Thoroughly dry your lamb steaks with paper towels. Season them liberally all over with salt and pepper.
Place the steaks into the sous vide bag along with the garlic cloves, shallots and rosemary. Pour the marinade over the steaks.
Vacuum seal the bag. Marinate for 4 hours.
Set your sous vide circulator to 136°F and place it into a large pot of water. Once the water has reached temperature, slip the bag with the lamb steaks into the water and secure the top of the bag to the side of your pot. Cook 2 hours for medium-rare or 140°F for 3 hours for medium.
Once the steaks have finished cooking in the water, remove them from the bags, dry them off, and set them aside. Remove the rosemary and set aside as well. Reserve the remaining contents for the reduction.
Pour the juice, etc. into a small saucepan to reduce. Cook on medium-high until thick, about 10 minutes.
Dry the steaks again very well. Heat the remaining avocado oil in a medium-sized skillet on high heat until the oil is rippling. Carefully place the steaks into the pan with the rosemary. Remove the rosemary once it’s fried, but before it burns, about 1 minute.
Cook 3-5 minutes, until the steaks get a nice sear, then flip them. Baste with the rosemary-infused oil. Remove from the pan and let rest for 5-7 minutes.
Spoon the reduction over the steaks, garnish with the fried rosemary, and serve hot.

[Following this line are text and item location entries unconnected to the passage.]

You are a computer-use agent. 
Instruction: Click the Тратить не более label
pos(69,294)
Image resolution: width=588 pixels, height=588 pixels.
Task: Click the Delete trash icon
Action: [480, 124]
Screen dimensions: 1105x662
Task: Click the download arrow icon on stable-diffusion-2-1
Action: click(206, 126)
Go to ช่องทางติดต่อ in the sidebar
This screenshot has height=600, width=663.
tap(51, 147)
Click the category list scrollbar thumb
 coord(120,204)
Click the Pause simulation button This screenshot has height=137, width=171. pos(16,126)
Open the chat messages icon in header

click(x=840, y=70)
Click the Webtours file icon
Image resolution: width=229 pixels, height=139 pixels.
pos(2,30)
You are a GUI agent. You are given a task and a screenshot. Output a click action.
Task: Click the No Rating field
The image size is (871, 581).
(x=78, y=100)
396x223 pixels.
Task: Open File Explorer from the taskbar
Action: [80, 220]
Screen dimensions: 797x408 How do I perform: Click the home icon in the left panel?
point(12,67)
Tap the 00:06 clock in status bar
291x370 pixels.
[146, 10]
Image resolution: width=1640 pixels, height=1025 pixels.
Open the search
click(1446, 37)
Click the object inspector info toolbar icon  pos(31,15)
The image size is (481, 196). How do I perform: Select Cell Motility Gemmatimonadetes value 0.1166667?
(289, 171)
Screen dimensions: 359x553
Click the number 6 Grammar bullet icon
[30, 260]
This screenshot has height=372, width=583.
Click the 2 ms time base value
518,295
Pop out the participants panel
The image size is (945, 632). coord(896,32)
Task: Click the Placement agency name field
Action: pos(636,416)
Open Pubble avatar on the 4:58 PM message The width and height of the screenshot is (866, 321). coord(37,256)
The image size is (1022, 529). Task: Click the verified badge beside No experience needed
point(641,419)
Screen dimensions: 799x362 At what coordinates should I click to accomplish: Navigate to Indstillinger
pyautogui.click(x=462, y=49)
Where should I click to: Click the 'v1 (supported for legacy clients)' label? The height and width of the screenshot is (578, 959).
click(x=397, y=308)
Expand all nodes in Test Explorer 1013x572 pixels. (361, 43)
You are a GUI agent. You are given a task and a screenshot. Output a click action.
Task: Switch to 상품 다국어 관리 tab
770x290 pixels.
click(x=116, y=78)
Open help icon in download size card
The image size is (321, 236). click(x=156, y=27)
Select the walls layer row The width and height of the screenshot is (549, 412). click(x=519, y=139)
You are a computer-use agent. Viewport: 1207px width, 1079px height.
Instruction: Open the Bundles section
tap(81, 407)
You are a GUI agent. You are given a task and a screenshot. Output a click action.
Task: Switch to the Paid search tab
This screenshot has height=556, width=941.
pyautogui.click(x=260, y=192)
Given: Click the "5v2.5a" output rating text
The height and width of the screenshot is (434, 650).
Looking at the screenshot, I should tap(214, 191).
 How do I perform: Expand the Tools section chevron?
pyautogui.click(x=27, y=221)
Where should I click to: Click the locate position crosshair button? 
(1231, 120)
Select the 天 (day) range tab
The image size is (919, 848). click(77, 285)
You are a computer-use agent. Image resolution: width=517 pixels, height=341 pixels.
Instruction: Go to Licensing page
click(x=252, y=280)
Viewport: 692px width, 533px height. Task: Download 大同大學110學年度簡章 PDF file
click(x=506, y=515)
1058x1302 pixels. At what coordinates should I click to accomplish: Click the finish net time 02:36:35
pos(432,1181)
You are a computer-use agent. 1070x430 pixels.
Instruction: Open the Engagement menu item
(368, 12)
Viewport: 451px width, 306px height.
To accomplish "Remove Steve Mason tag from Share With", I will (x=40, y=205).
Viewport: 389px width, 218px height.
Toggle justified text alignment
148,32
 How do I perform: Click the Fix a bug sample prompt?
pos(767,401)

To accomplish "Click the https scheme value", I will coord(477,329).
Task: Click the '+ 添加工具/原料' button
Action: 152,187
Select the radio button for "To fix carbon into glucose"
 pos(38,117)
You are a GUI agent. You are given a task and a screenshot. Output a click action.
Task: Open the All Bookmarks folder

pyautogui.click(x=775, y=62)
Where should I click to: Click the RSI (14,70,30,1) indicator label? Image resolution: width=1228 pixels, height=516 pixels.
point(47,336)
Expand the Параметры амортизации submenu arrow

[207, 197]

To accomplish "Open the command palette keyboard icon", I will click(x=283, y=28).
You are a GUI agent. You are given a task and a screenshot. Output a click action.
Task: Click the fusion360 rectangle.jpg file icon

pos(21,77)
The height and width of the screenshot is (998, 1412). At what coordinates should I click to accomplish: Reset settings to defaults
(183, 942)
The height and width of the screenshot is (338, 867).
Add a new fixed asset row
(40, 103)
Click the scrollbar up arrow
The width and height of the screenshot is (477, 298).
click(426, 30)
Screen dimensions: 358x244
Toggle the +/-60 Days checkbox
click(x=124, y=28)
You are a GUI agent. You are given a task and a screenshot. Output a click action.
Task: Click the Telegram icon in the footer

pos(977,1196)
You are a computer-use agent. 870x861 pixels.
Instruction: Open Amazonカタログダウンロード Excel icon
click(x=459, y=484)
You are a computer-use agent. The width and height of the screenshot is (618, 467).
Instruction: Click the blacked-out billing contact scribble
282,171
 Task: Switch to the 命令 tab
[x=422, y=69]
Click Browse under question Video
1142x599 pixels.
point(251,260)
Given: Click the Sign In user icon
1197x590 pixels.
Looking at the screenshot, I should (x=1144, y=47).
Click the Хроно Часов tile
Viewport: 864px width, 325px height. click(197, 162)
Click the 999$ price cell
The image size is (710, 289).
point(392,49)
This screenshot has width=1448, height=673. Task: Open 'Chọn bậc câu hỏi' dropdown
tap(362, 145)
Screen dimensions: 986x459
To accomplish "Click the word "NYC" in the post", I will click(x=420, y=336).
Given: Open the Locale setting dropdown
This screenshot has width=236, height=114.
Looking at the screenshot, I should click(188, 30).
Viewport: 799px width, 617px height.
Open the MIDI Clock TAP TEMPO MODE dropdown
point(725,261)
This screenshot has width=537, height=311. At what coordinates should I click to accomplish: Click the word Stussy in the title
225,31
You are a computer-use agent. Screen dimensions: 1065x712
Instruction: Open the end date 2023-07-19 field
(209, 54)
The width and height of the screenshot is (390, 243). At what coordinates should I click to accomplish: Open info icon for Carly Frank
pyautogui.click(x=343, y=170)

Sous Vide Lamb Steaks with a Pomegranate Reduction
Equipment
- vacuum sealer and bag
- sous vide immersion circulator
Ingredients
- 2 lamb steaks
- ¼ cup chicken stock
- ¼ cup pomegranate juice
- ½ lemon, juiced
- 2 sprigs rosemary
- 4 cloves garlic, crushed underneath the flat side of a chef's knife
- 2 large shallots, sliced widthwise
- kosher salt
- freshly ground black pepper
- 3 Tbsp avocado oil
Instructions
- In a small mixing bowl, whisk together the pomegranate juice, chicken stock, lemon juice, and 1 Tbsp avocado oil.
- Thoroughly dry your lamb steaks with paper towels. Season them liberally all over with salt and pepper.
- Place the steaks into the sous vide bag along with the garlic cloves, shallots and rosemary. Pour the marinade over the steaks and vacuum seal the bag. Marinate for 4 hours.
- Set your sous vide circulator to 136°F and place it into a large pot of water. Once the water has reached temperature, slip the bag with the lamb steaks into the water and secure the top of the bag to the side of your pot. Cook 2 hours for medium-rare or 140°F for 3 hours for medium.
- Once the steaks have finished cooking in the water, remove them from the bags. Remove the rosemary and set aside. Pour the rest of the contents into a small saucepan to reduce. Cook on medium-high until thick, about 10 minutes.
- Dry the steaks again very well. Heat the remaining avocado oil in a medium-sized skillet on high heat until the oil is rippling. Carefully place the steaks into the pan with the rosemary. Remove the rosemary once it's fried, but before it burns, about 1 minute.
- Cook 3-5 minutes, until the steaks get a nice sear, then flip them. Baste with the rosemary-infused oil. Remove from the pan and let rest for 5-7 minutes.
- Spoon the reduction over the steaks, garnish with the fried rosemary, and serve hot.